Work to complete – Give the data back exactly as it stands.

Entries taken from a collection
________________________________________

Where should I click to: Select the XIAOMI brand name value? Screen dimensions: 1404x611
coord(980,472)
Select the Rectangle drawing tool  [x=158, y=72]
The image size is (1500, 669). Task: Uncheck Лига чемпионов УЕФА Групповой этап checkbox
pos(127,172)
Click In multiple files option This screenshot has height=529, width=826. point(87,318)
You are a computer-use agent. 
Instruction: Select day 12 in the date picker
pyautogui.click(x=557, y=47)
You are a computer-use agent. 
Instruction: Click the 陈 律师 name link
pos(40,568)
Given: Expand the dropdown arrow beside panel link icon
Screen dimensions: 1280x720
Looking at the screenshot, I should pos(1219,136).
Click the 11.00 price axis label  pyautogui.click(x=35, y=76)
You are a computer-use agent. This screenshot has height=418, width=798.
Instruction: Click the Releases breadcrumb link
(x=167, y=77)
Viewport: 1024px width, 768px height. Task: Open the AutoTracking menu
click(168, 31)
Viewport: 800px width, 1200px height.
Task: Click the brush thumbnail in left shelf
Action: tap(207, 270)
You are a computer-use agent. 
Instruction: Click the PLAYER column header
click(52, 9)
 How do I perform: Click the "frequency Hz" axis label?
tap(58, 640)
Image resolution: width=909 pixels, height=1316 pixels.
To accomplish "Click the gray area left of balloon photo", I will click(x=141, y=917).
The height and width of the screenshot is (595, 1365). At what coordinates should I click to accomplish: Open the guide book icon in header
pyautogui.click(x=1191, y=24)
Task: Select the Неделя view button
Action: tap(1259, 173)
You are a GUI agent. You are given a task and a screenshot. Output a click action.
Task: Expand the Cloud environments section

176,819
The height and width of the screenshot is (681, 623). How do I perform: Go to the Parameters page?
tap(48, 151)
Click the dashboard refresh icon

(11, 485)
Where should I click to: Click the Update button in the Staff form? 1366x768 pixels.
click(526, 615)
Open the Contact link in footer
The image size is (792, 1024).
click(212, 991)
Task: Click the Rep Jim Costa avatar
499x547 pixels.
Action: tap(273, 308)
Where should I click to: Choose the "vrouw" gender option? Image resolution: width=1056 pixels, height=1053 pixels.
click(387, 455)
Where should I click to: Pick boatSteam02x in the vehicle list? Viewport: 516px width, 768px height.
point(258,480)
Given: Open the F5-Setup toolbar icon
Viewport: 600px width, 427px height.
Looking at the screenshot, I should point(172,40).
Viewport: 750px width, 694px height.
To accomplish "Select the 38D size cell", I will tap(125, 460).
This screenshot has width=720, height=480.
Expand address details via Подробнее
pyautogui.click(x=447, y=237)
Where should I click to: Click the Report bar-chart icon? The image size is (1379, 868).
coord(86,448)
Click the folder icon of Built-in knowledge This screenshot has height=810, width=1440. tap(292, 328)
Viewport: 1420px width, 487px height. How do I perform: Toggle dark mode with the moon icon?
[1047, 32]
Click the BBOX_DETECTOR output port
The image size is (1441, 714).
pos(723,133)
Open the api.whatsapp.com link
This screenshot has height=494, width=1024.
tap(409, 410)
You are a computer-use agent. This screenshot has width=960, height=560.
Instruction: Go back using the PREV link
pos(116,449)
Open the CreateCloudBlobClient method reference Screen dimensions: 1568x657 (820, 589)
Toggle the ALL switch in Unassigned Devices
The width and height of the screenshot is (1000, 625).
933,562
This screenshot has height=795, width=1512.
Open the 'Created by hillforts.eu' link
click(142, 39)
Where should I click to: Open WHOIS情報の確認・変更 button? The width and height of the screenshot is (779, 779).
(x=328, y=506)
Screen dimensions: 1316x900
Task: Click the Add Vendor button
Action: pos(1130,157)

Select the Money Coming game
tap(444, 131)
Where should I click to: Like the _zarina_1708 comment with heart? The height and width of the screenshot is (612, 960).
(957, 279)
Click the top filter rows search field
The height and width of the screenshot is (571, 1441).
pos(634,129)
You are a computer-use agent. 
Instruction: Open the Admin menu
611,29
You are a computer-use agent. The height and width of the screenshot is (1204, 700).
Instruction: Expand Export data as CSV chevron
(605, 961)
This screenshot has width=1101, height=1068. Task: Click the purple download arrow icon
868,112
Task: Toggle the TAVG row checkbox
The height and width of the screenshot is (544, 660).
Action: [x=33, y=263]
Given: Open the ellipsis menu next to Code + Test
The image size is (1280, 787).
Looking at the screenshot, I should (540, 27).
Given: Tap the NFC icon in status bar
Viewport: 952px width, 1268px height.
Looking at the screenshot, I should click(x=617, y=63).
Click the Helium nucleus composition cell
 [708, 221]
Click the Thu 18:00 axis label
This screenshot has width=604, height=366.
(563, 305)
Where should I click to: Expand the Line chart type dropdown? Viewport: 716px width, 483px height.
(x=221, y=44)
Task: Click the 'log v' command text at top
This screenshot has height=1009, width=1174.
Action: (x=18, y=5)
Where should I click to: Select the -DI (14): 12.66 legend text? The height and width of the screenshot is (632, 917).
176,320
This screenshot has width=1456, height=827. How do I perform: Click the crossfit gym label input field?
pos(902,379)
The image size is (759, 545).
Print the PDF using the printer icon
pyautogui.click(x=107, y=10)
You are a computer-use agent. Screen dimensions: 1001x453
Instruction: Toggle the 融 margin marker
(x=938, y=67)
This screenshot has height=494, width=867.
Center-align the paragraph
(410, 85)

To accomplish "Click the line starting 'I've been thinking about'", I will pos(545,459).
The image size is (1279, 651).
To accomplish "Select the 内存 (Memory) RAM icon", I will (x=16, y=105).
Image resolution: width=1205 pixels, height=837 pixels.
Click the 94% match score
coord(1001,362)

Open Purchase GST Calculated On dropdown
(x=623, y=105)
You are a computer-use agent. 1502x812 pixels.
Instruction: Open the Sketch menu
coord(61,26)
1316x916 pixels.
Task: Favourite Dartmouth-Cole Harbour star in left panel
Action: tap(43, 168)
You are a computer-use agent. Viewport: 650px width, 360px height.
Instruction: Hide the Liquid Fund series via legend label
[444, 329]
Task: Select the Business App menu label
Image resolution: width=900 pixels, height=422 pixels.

________________________________________

Reply –
Where should I click to: Select the XIAOMI brand name value? Screen dimensions: 1404x611
coord(980,472)
Select the Rectangle drawing tool  [x=158, y=72]
The image size is (1500, 669). Task: Uncheck Лига чемпионов УЕФА Групповой этап checkbox
pos(127,172)
Click In multiple files option This screenshot has height=529, width=826. point(87,318)
You are a computer-use agent. 
Instruction: Select day 12 in the date picker
pyautogui.click(x=557, y=47)
You are a computer-use agent. 
Instruction: Click the 陈 律师 name link
pos(40,568)
Given: Expand the dropdown arrow beside panel link icon
Screen dimensions: 1280x720
Looking at the screenshot, I should pos(1219,136).
Click the 11.00 price axis label  pyautogui.click(x=35, y=76)
You are a computer-use agent. This screenshot has height=418, width=798.
Instruction: Click the Releases breadcrumb link
(x=167, y=77)
Viewport: 1024px width, 768px height. Task: Open the AutoTracking menu
click(168, 31)
Viewport: 800px width, 1200px height.
Task: Click the brush thumbnail in left shelf
Action: tap(207, 270)
You are a computer-use agent. 
Instruction: Click the PLAYER column header
click(52, 9)
 How do I perform: Click the "frequency Hz" axis label?
tap(58, 640)
Image resolution: width=909 pixels, height=1316 pixels.
To accomplish "Click the gray area left of balloon photo", I will click(x=141, y=917).
The height and width of the screenshot is (595, 1365). At what coordinates should I click to accomplish: Open the guide book icon in header
pyautogui.click(x=1191, y=24)
Task: Select the Неделя view button
Action: tap(1259, 173)
You are a GUI agent. You are given a task and a screenshot. Output a click action.
Task: Expand the Cloud environments section

176,819
The height and width of the screenshot is (681, 623). How do I perform: Go to the Parameters page?
tap(48, 151)
Click the dashboard refresh icon

(11, 485)
Where should I click to: Click the Update button in the Staff form? 1366x768 pixels.
click(526, 615)
Open the Contact link in footer
The image size is (792, 1024).
click(212, 991)
Task: Click the Rep Jim Costa avatar
499x547 pixels.
Action: tap(273, 308)
Where should I click to: Choose the "vrouw" gender option? Image resolution: width=1056 pixels, height=1053 pixels.
click(387, 455)
Where should I click to: Pick boatSteam02x in the vehicle list? Viewport: 516px width, 768px height.
point(258,480)
Given: Open the F5-Setup toolbar icon
Viewport: 600px width, 427px height.
Looking at the screenshot, I should point(172,40).
Viewport: 750px width, 694px height.
To accomplish "Select the 38D size cell", I will tap(125, 460).
This screenshot has width=720, height=480.
Expand address details via Подробнее
pyautogui.click(x=447, y=237)
Where should I click to: Click the Report bar-chart icon? The image size is (1379, 868).
coord(86,448)
Click the folder icon of Built-in knowledge This screenshot has height=810, width=1440. tap(292, 328)
Viewport: 1420px width, 487px height. How do I perform: Toggle dark mode with the moon icon?
[1047, 32]
Click the BBOX_DETECTOR output port
The image size is (1441, 714).
pos(723,133)
Open the api.whatsapp.com link
This screenshot has height=494, width=1024.
tap(409, 410)
You are a computer-use agent. This screenshot has width=960, height=560.
Instruction: Go back using the PREV link
pos(116,449)
Open the CreateCloudBlobClient method reference Screen dimensions: 1568x657 (820, 589)
Toggle the ALL switch in Unassigned Devices
The width and height of the screenshot is (1000, 625).
933,562
This screenshot has height=795, width=1512.
Open the 'Created by hillforts.eu' link
click(142, 39)
Where should I click to: Open WHOIS情報の確認・変更 button? The width and height of the screenshot is (779, 779).
(x=328, y=506)
Screen dimensions: 1316x900
Task: Click the Add Vendor button
Action: pos(1130,157)

Select the Money Coming game
tap(444, 131)
Where should I click to: Like the _zarina_1708 comment with heart? The height and width of the screenshot is (612, 960).
(957, 279)
Click the top filter rows search field
The height and width of the screenshot is (571, 1441).
pos(634,129)
You are a computer-use agent. 
Instruction: Open the Admin menu
611,29
You are a computer-use agent. The height and width of the screenshot is (1204, 700).
Instruction: Expand Export data as CSV chevron
(605, 961)
This screenshot has width=1101, height=1068. Task: Click the purple download arrow icon
868,112
Task: Toggle the TAVG row checkbox
The height and width of the screenshot is (544, 660).
Action: [x=33, y=263]
Given: Open the ellipsis menu next to Code + Test
The image size is (1280, 787).
Looking at the screenshot, I should (540, 27).
Given: Tap the NFC icon in status bar
Viewport: 952px width, 1268px height.
Looking at the screenshot, I should click(x=617, y=63).
Click the Helium nucleus composition cell
 [708, 221]
Click the Thu 18:00 axis label
This screenshot has width=604, height=366.
(563, 305)
Where should I click to: Expand the Line chart type dropdown? Viewport: 716px width, 483px height.
(x=221, y=44)
Task: Click the 'log v' command text at top
This screenshot has height=1009, width=1174.
Action: (x=18, y=5)
Where should I click to: Select the -DI (14): 12.66 legend text? The height and width of the screenshot is (632, 917).
176,320
This screenshot has width=1456, height=827. How do I perform: Click the crossfit gym label input field?
pos(902,379)
The image size is (759, 545).
Print the PDF using the printer icon
pyautogui.click(x=107, y=10)
You are a computer-use agent. Screen dimensions: 1001x453
Instruction: Toggle the 融 margin marker
(x=938, y=67)
This screenshot has height=494, width=867.
Center-align the paragraph
(410, 85)

To accomplish "Click the line starting 'I've been thinking about'", I will pos(545,459).
The image size is (1279, 651).
To accomplish "Select the 内存 (Memory) RAM icon", I will (x=16, y=105).
Image resolution: width=1205 pixels, height=837 pixels.
Click the 94% match score
coord(1001,362)

Open Purchase GST Calculated On dropdown
(x=623, y=105)
You are a computer-use agent. 1502x812 pixels.
Instruction: Open the Sketch menu
coord(61,26)
1316x916 pixels.
Task: Favourite Dartmouth-Cole Harbour star in left panel
Action: tap(43, 168)
You are a computer-use agent. Viewport: 650px width, 360px height.
Instruction: Hide the Liquid Fund series via legend label
[444, 329]
Task: Select the Business App menu label
Image resolution: width=900 pixels, height=422 pixels.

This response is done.